--- Exercise material ---
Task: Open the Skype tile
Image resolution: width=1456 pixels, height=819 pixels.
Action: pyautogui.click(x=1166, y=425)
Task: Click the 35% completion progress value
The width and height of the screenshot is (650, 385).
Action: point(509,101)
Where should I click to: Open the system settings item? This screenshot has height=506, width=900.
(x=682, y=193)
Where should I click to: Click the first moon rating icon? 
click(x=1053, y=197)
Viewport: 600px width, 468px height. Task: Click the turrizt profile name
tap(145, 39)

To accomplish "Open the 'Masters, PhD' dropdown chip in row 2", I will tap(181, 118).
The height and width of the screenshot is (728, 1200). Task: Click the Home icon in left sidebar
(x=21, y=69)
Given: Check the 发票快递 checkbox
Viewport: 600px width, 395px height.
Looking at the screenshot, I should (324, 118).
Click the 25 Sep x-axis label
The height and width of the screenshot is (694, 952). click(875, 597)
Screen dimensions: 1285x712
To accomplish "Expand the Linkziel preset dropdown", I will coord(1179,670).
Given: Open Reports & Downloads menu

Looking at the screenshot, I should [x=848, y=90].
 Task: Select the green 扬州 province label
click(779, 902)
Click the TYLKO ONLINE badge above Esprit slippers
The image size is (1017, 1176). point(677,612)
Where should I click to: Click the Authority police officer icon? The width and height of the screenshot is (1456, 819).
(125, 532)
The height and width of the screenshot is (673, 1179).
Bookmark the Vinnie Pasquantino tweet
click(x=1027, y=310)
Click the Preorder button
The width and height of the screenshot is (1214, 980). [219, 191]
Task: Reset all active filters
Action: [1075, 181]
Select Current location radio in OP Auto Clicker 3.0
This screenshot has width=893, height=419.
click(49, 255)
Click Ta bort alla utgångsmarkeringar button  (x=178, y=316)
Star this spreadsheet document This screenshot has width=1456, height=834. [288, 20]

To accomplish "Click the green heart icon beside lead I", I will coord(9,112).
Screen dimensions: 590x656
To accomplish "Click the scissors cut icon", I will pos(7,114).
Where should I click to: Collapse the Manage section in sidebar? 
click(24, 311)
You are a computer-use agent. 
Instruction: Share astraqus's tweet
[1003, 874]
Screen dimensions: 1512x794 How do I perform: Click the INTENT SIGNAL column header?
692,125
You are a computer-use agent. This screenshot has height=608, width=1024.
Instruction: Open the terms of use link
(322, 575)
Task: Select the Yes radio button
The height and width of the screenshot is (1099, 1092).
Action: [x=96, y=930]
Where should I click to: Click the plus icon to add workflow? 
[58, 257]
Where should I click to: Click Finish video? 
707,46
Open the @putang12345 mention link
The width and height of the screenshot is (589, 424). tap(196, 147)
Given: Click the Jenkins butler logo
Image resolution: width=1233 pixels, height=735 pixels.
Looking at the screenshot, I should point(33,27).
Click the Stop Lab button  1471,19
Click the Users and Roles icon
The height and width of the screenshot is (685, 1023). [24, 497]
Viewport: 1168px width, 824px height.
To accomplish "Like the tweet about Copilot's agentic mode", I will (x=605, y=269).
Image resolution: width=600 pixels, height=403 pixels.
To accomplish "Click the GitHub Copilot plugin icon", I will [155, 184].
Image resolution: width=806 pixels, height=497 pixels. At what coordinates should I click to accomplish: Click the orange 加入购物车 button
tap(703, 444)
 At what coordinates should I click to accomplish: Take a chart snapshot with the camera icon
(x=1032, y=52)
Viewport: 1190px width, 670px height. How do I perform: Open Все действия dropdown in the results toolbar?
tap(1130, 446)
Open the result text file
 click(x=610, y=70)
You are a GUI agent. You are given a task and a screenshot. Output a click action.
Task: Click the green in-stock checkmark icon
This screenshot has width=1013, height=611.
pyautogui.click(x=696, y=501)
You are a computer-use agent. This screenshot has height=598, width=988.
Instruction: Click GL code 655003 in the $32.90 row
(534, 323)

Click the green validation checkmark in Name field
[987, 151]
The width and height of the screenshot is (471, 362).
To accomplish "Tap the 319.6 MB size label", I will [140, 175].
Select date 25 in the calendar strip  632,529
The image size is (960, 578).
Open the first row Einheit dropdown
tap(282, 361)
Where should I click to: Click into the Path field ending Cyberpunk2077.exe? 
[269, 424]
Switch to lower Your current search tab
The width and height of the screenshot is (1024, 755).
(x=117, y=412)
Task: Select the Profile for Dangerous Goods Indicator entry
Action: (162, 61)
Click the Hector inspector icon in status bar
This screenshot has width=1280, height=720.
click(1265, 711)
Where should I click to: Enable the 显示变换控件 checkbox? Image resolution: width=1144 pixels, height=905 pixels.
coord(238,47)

--- What is expected ---
Identify each line of the records that holds the word "Viewport", and copy those lines out. Case counts.

--- Answer to this exercise ---
Viewport: 600px width, 468px height. Task: Click the turrizt profile name
Viewport: 600px width, 395px height.
Viewport: 1168px width, 824px height.
Viewport: 1190px width, 670px height. How do I perform: Open Все действия dropdown in the results toolbar?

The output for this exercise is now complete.